How are #13 and #15 related to each other?
- For which group expansion graphs Φ = G·Kn is the lift matroid L(Φ) binary? Not binary?
- For which Φ = G·Kn is L(Φ) ternary? Not ternary?
- For which group expansions Φ = G·Cn is L(Φ) binary? Not binary?
- For which Φ = G·Cn is L(Φ) ternary? Not ternary?
- How are #17 and #19 related to each other?
How are #18 and #20 related to each other?
- Prove that a biased expansion of Kn with n ≥ 4 is a group expansion. Hint: The important case is n = 4.
- If you know what a groupoid (category theory) is, prove that a groupoid with n objects is equivalent to a biased expansion of Kn, hence is a group expansion if n ≥ 4 by the preceding problem.
- Given two graphs (or gain graphs, etc.) on disjoint vertex sets, Γ1 and Γ2, write Γ1 ∪v Γ2 for the result of identifying one vertex in each graph to a single vertex. (It doesn't matter which.)
- Compare the lift matroids of Φ1 ∪ Φ2 (disjoint union) and Φ1 ∪v Φ2. How does the matroid of Φ1 ∪v Φ2 depend on the choice of identified vertices?
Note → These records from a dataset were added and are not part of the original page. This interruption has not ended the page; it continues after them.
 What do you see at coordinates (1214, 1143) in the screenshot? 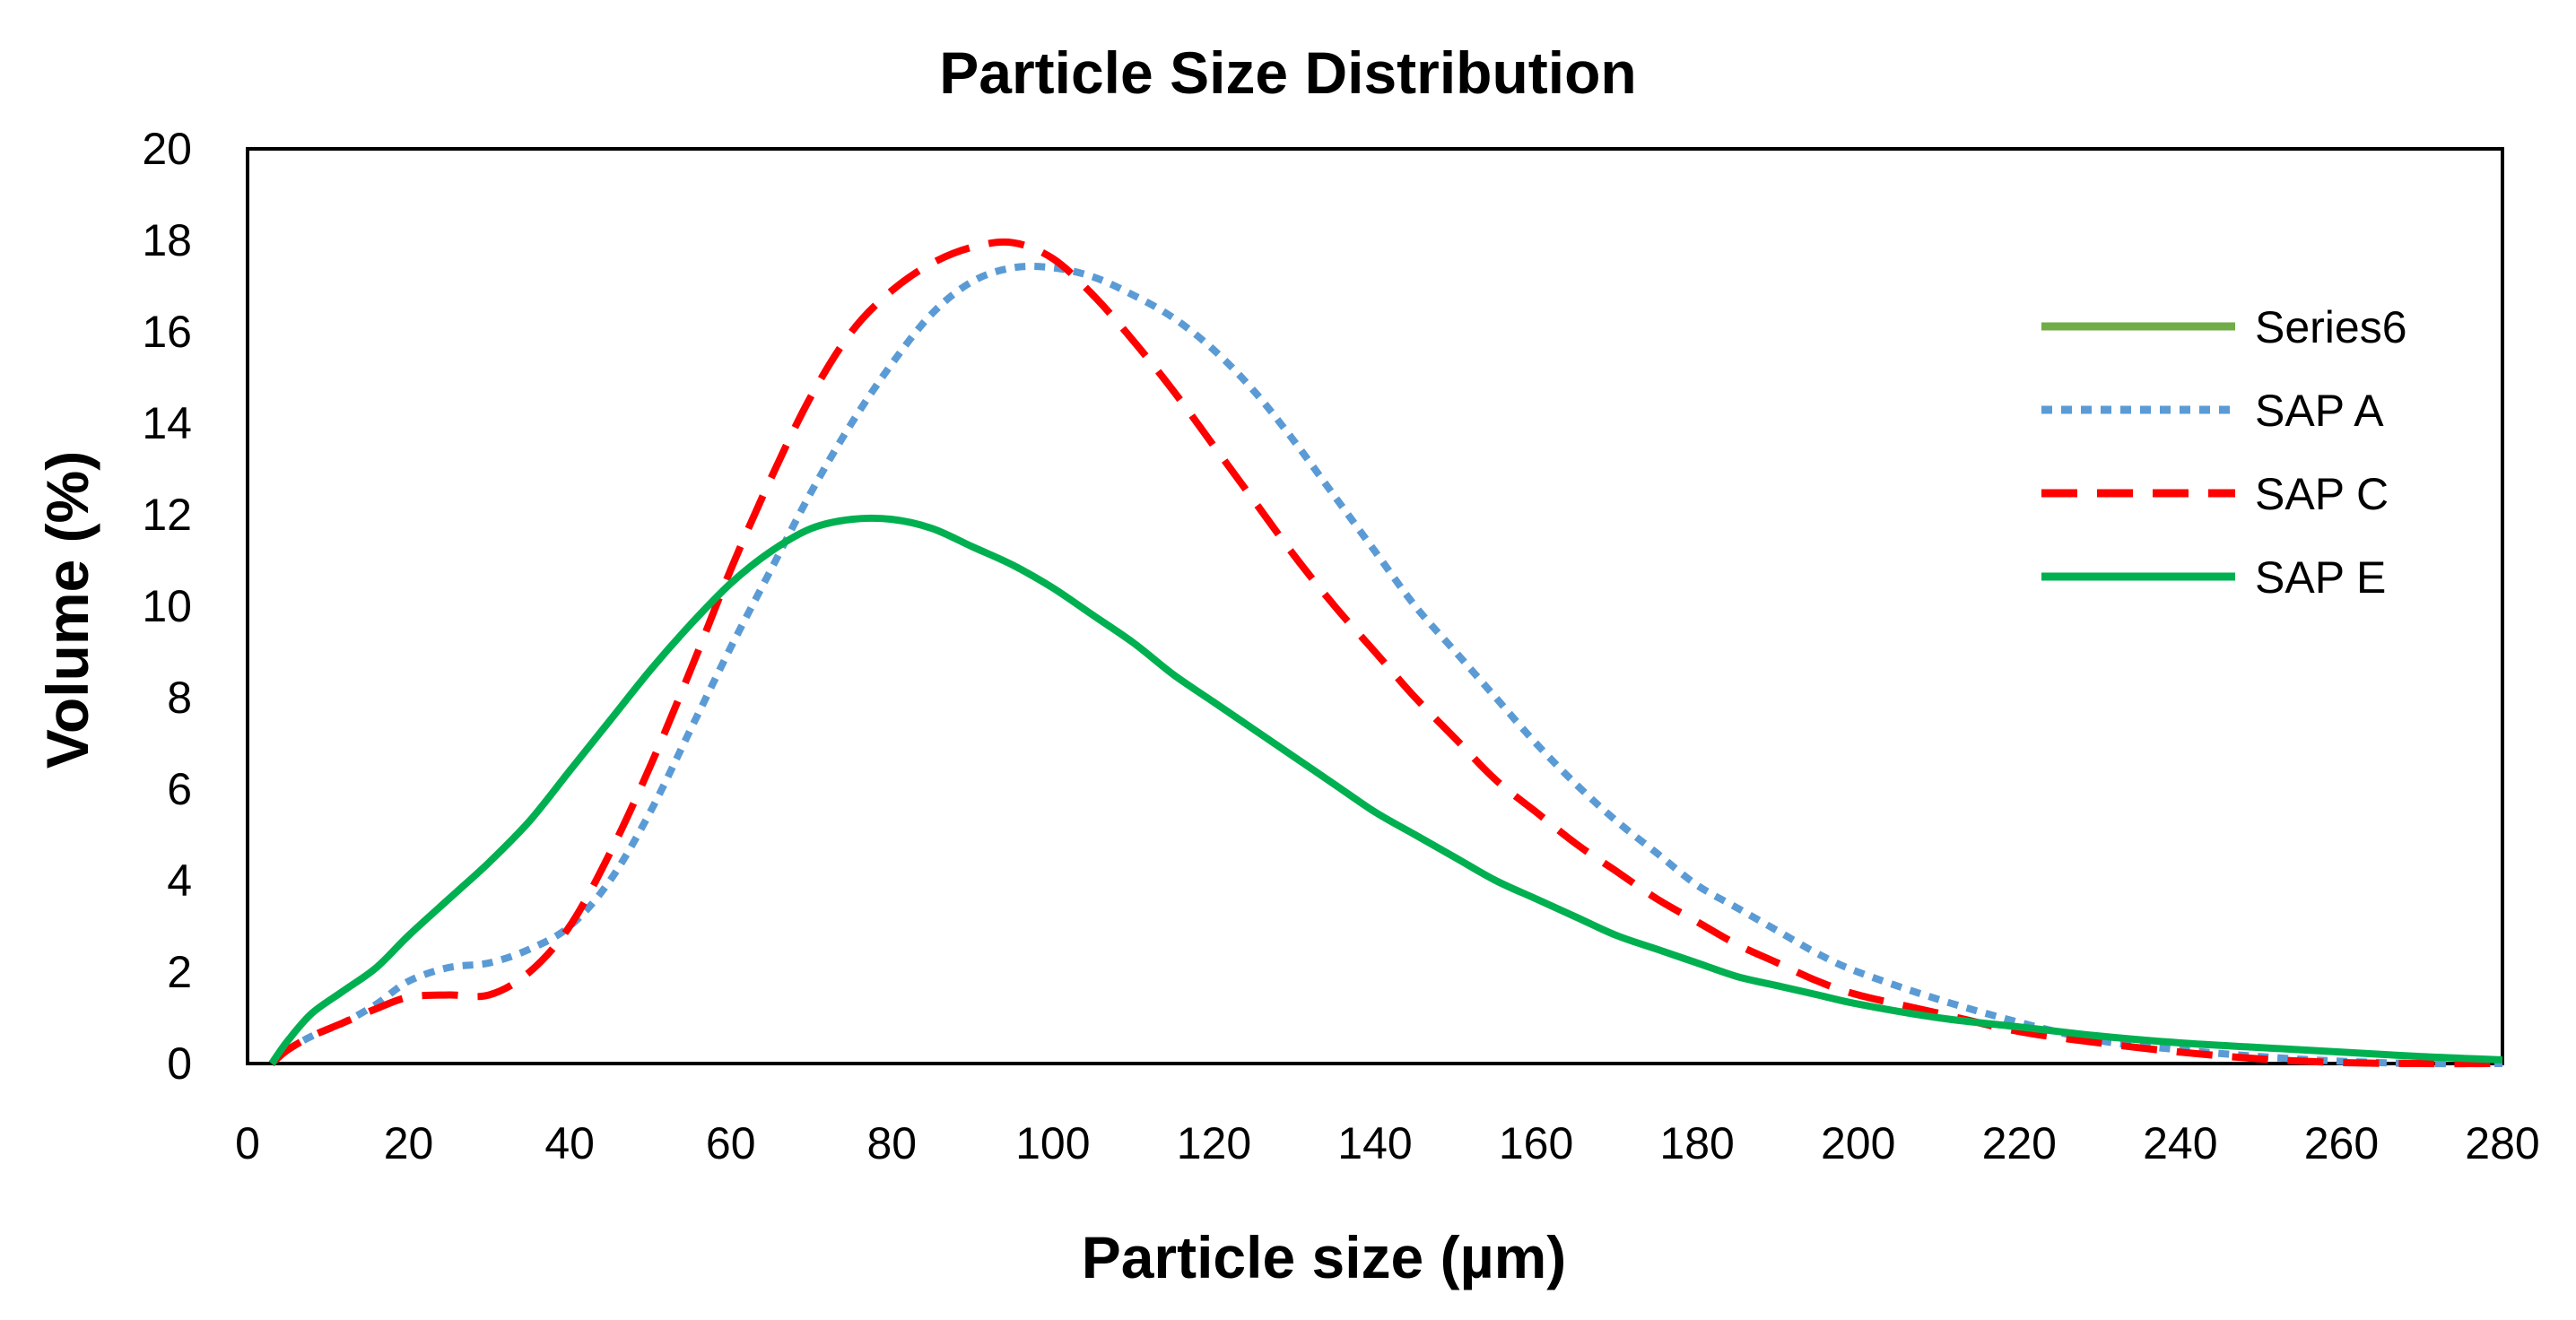
I see `x-tick-label: 120` at bounding box center [1214, 1143].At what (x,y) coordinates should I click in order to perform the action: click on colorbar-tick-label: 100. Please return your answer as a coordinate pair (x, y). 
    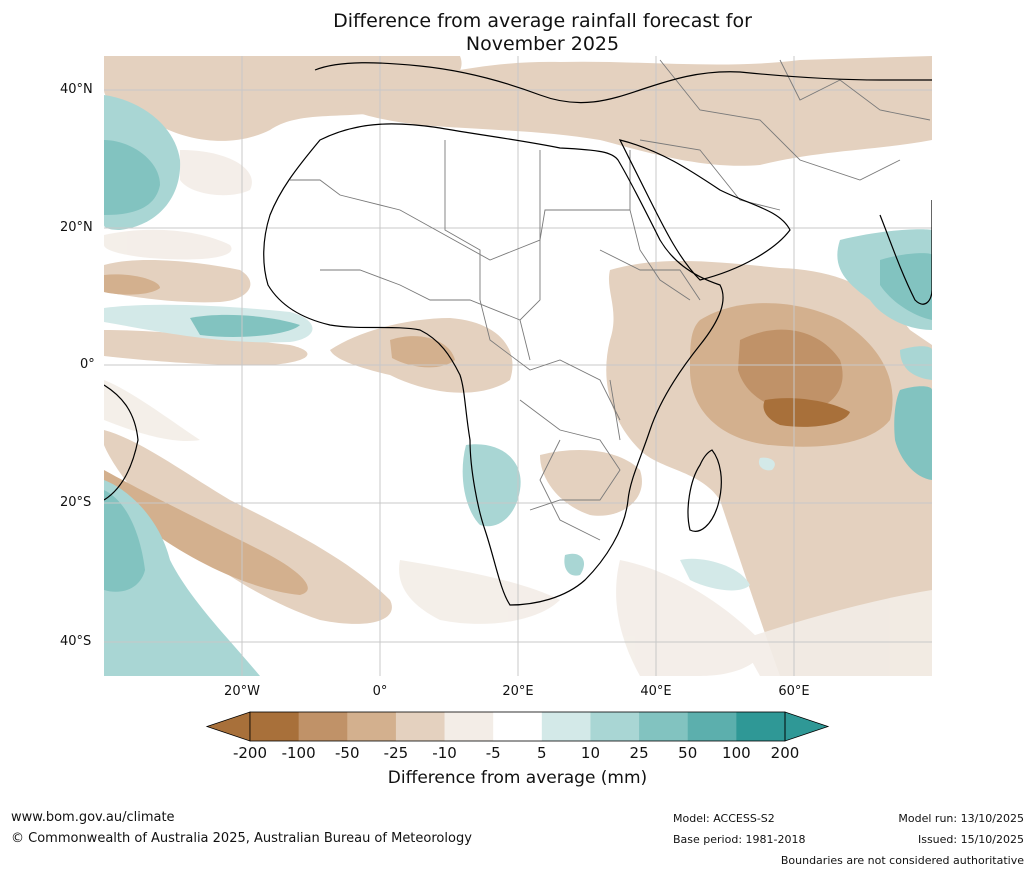
    Looking at the image, I should click on (736, 753).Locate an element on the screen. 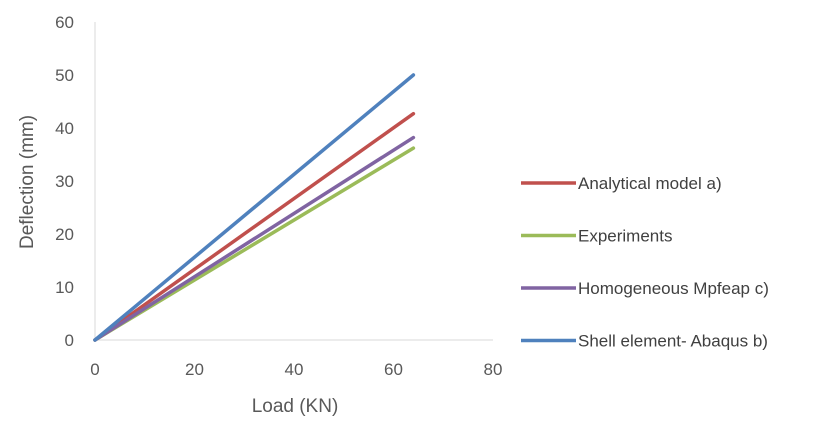  y-tick-label: 50 is located at coordinates (64, 76).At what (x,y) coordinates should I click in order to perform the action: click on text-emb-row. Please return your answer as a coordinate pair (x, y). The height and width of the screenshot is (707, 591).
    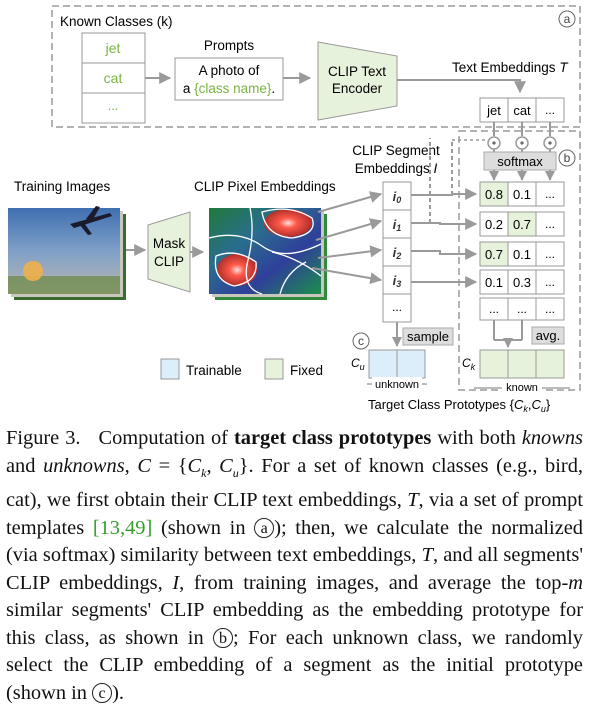
    Looking at the image, I should click on (522, 110).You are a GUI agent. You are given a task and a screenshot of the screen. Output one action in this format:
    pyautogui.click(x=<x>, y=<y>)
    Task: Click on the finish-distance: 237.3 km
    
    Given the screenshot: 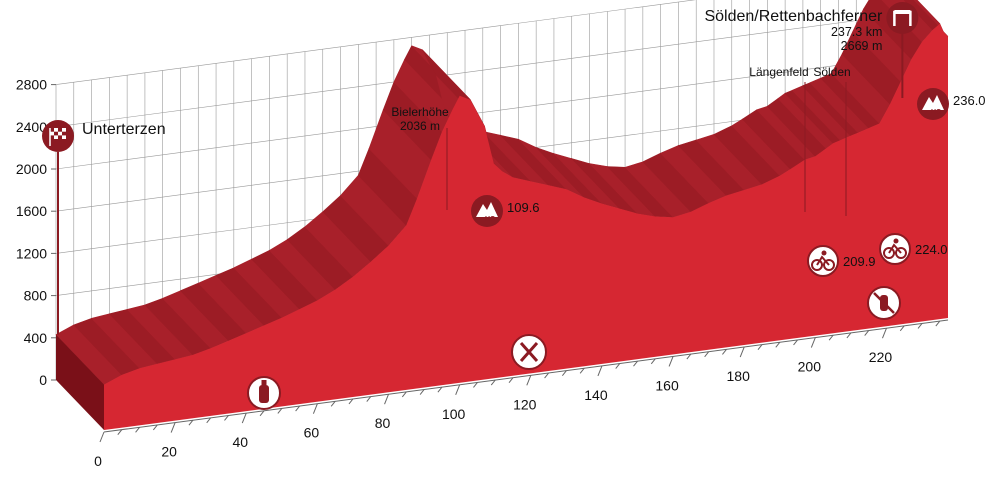 What is the action you would take?
    pyautogui.click(x=856, y=32)
    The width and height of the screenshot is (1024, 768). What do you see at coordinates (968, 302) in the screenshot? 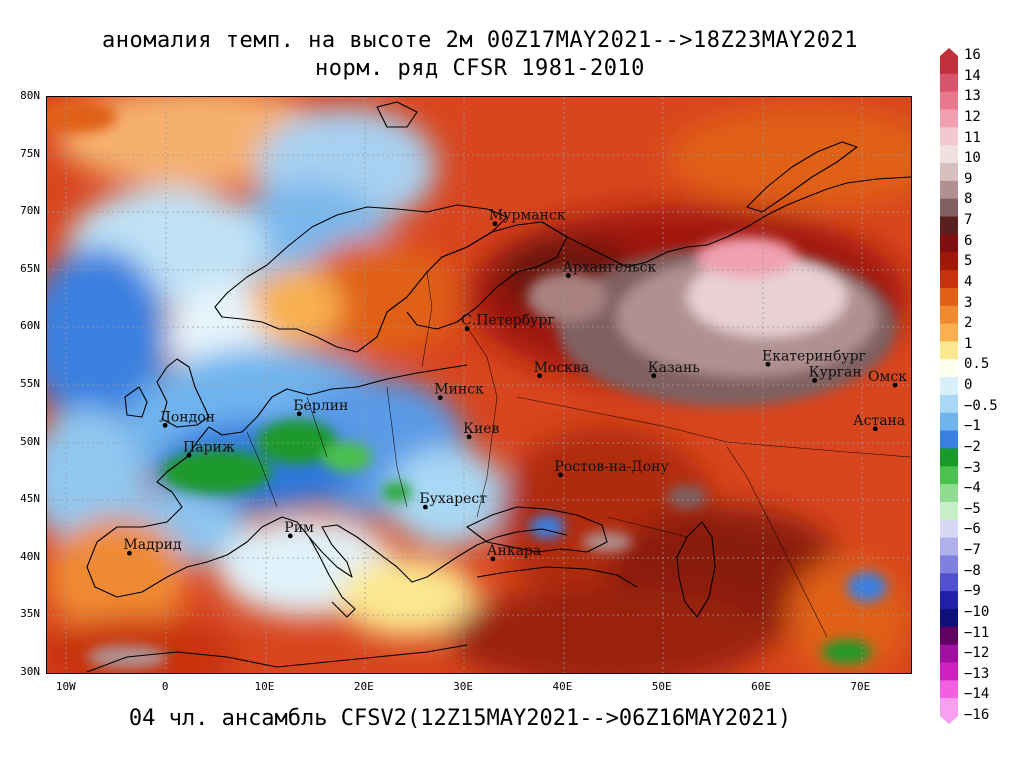
I see `colorbar-level-label: 3` at bounding box center [968, 302].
- Compare the frame matroids of Φ1 ∪ Φ2 (disjoint union) and Φ1 ∪v Φ2. How does the matroid of Φ1 ∪v Φ2 depend on the choice of identified vertices?
- Find a biased graph Ω that cannot be represented as a gain graph.
- Let Ω be any biased graph whose underlying graph is 2Cn (a circle in which each edge is doubled), in which there are no balanced digons (digon = circle of length 2, i.e., doubled edge).
- Prove that spikes (defined by Oxley) are the extended lift matroids of these biased graphs. Based on this fact, what can you say about the structure of spikes?
- A swirl is the frame matroid of this kind of biased graph. Based on this fact, what can you say about the structure of swirls?
- Prove the subset expansion formulas for the chromatic and zero-free chromatic polynomials of a gain graph, i.e., χ[*]Φ(λ) = ∑S (−1)|S| λb(S), where S ranges over all subsets of E for the chromatic polynomial (no *) and all balanced subsets for the zero-free polynomial (with *). Hint: Induction on |E| and deletion/contraction lemmas.
Or, use Möbius inversion on the improper coloring method to prove the Möbius expansion formulas, χ[*]Φ(λ) = ∑F μ(∅,F) λb(F), where F ranges over all frame-matroid flats or all balanced flats, respectively.
Note that the subset and Möbius formulas are equivalent by a theorem in the Möbius chapter, although the two proof methods are completely different.
- Open problem. We have coloring interpretations of χΦ(λ) for λ = k|G|+1 and χ*Φ(λ) for λ = k|G|, which give us one polynomial for each residue class 0 and 1 (mod |G|) of integers λ > 0, but no such interpretation for any other residue class. Is there a coloring interpretation, or any counting interpretation, for other values of λ modulo |G|? This is an open question for all |G| > 2.